Tang Center for Herbal Medicine Research

Kava

Common names: intoxicating pepper, kawa, kava kava, ava pepper

Background

Kava is an herbal medication derived from the dried root of the pepper plant Piper methysticum. Kava has a long history of use as a ceremonial intoxicant in the South Pacific islands. It was relatively unknown to the rest of the world until missionaries introduced it into Australian aboriginal society in the 1980s. The missionaries intended kava to substitute for alcohol which was abused by the aboriginal population. Unfortunately, kava misuse became an additional public health problem, and it was eventually outlawed in many aboriginal communities. Australian physicians provided many of the earliest descriptions of the medical effects of kava.

Uses

Kava has gained popularity as an over-the-counter anxiolytic and sedative. It is purported to be a safe alternative to benzodiazepines. Kava and alcohol do not appear to have synergistic effects on cognitive and psychomotor impairment. Several randomized controlled trials have compared kava to placebo for the treatment of anxiety (diagnosed by DSM-III-R criteria), situational anxiety, and anxiety associated with menopause. A meta-analysis of clinical trials suggested that kava has therapeutic potential in the treatment of the symptoms of anxiety. Kava has been advocated for the treatment of insomnia, but its effect on sleep in humans has not been well characterized.

Phytochemistry and pharmacology

Kava contains many pharmacologically active constituents that act synergistically to produce effects greater than those achieved with any single compound. The kavalactones, also known as kavapyrones or -pyrones, are responsible for most of the pharmacological effects. The six major kavalactones that have been identified are kawain, dihydrokawain, methysticin, dihydromethysticin, yangomin, and desmethoxyyangonin.

Kava produces dose-dependent effects on the CNS. The antiepileptic and neuroprotective properties of kavalactones have been demonstrated in animal models. Kavalactones produced centrally mediated skeletal muscle relaxation in vivo and smooth muscle relaxation in vitro. Unlike other CNS depressants, kava does not depress cognitive function or electroencephalographic event-related potentials.
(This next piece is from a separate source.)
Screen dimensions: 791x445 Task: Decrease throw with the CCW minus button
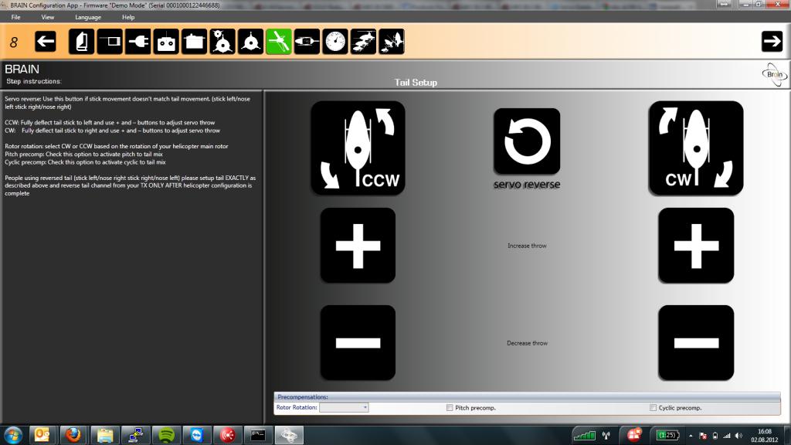[358, 342]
However, the ability of kavalactones to significantly increase barbiturate sleep time has been demonstrated in animals. Kavalactones also have significant local anesthetic properties. Kawain is equipotent to cocaine in producing topical anesthesia.
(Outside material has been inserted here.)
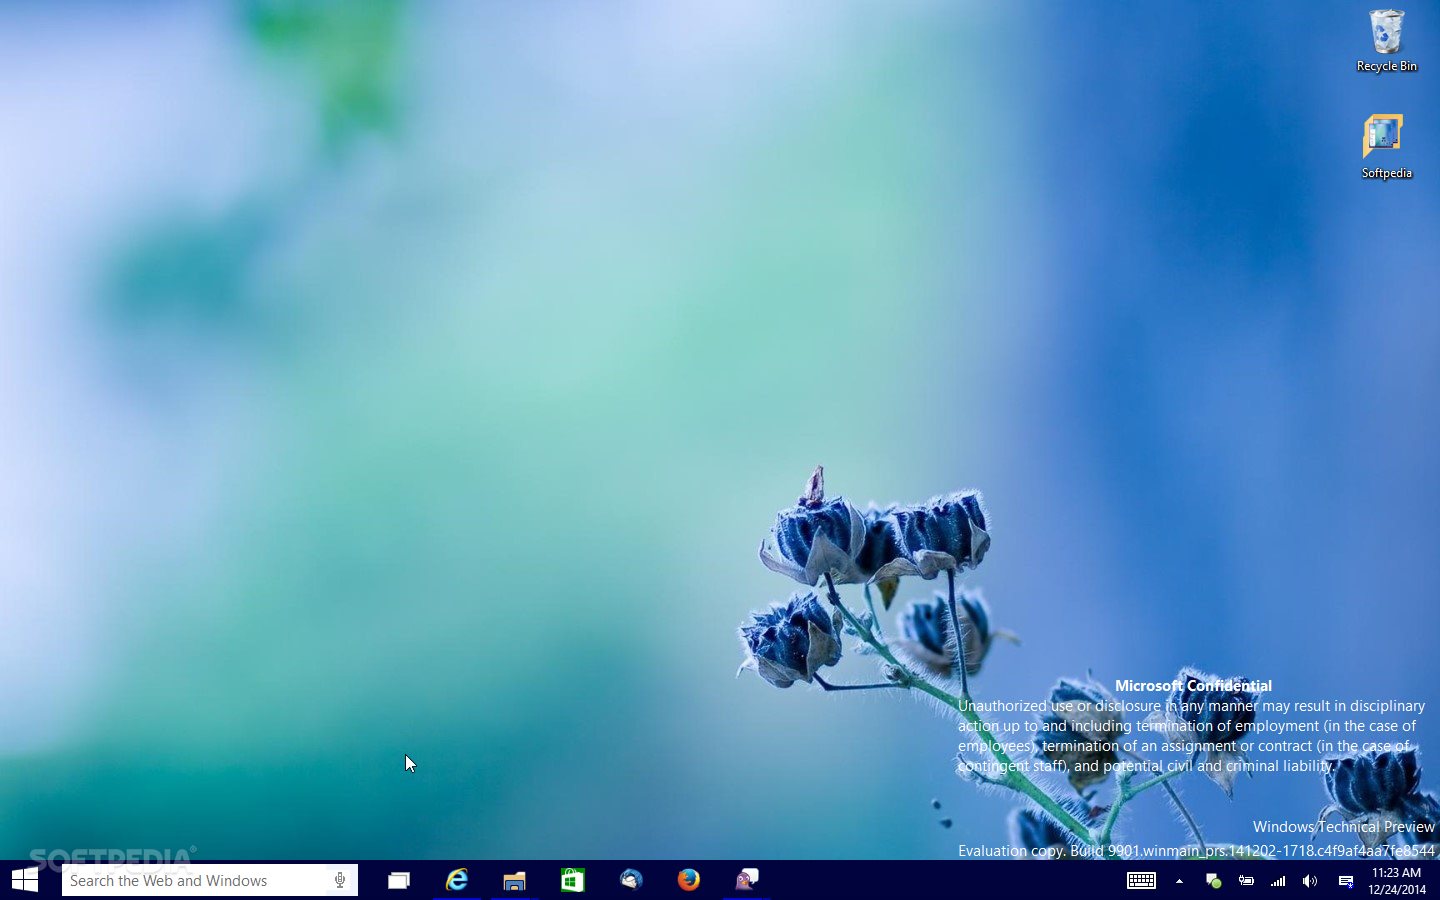1440x900 pixels.
Task: Launch Internet Explorer from the taskbar
Action: [x=457, y=880]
The mechanism of action of kava has not been fully elucidated, but multiple effector sites are involved. The anxiolytic and sedative effects of kava suggest that it potentiates γ-aminobutyric acid (GABA) inhibitory neurotransmission. The first investigation addressing this effect found no evidence of binding in the mouse brain frontal cortex or cerebellum. A later investigation showed that kavalactones mediate their effect through GABAA in the limbic structures of the brain. In this study, the kavalactones and pentobarbital also produced a synergistic effect on [³H] muscimol binding to GABA. Kavalactones inhibit voltage-dependent sodium and calcium channels in vitro, possibly explaining the antiepileptic and local anesthetic effects. Kava may exert its effects through neurotransmitters such as dopamine and serotonin, but evidence of this is less compelling.
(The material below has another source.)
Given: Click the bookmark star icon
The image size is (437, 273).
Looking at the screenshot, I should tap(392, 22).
Peak plasma levels occur 1.8 hr after an oral dose, and the elimination half-life of kavalactones is 9 hr. In rats, unchanged kavalactones and their metabolites undergo renal and fecal elimination.

Safety

In Germany, kava has been linked to twenty-four cases of liver toxicity culminating in 1 death and 3 liver transplants. At this writing, the regulatory status of kava in Germany remains uncertain. Kava may potentiate the sedative effects of prescription medications. With frequent use, kava produces “kava dermopathy,” characterized by reversible scaly cutaneous eruptions. Kava may have abuse potential but whether long-term use results in addiction, tolerance, and acute withdrawal after abstinence has not been satisfactorily investigated.

Use during pregnancy or by nursing mothers is not recommended.

Preparations and dosage

The recommended dosage is 150-300 mg of kava extract divided into two doses or 50 – 240 mg of kavalactones per day.